- _PROBLEM REQUIREMENTS_: Go through the data line by line. Copy each one holding the string "accomplish".

- _PROVIDED RECORDS_:

>>>

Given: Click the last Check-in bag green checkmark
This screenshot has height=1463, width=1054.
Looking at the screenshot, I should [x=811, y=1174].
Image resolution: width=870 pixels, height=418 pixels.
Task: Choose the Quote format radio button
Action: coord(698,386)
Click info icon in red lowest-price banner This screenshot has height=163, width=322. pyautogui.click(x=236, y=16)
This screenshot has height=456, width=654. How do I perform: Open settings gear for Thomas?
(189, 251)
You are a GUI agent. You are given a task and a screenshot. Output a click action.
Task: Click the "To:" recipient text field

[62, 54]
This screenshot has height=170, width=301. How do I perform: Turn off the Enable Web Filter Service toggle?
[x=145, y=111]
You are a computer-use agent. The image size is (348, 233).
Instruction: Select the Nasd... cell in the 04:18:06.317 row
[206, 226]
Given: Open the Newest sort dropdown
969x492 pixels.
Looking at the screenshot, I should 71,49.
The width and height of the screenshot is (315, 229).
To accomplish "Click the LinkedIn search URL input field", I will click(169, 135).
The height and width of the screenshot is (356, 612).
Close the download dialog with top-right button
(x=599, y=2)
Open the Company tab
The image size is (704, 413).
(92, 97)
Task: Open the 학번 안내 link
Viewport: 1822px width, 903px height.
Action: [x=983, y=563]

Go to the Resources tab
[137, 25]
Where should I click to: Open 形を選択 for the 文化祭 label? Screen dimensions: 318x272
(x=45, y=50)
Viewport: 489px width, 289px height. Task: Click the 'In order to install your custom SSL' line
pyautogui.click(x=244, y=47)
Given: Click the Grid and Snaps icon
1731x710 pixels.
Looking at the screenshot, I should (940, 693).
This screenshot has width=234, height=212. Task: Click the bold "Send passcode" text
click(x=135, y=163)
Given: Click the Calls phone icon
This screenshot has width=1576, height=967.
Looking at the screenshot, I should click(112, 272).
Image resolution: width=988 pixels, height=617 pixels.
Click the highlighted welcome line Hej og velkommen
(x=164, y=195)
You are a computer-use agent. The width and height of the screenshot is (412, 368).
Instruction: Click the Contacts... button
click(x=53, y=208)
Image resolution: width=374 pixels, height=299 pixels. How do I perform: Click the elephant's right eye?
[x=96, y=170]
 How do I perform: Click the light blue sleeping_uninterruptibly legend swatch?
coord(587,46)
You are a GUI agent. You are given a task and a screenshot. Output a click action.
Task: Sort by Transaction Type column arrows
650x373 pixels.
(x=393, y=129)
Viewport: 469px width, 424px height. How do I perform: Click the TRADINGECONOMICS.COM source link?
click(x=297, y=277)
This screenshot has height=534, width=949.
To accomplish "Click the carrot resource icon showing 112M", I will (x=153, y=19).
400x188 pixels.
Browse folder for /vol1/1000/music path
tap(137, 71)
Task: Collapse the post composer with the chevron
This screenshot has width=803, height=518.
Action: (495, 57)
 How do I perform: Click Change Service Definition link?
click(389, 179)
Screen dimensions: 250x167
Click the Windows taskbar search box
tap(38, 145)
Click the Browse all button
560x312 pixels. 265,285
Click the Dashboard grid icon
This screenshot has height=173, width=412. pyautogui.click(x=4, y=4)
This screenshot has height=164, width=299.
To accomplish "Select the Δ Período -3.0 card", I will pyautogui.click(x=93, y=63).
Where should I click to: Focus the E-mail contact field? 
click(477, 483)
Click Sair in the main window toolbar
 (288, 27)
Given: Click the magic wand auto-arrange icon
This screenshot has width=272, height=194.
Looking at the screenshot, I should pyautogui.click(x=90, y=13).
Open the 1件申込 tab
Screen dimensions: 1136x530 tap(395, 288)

<<<

- _EXERCISE OUTPUT_:
To accomplish "Click the LinkedIn search URL input field", I will click(169, 135).
To accomplish "Click the carrot resource icon showing 112M", I will (x=153, y=19).
To accomplish "Select the Δ Período -3.0 card", I will pyautogui.click(x=93, y=63).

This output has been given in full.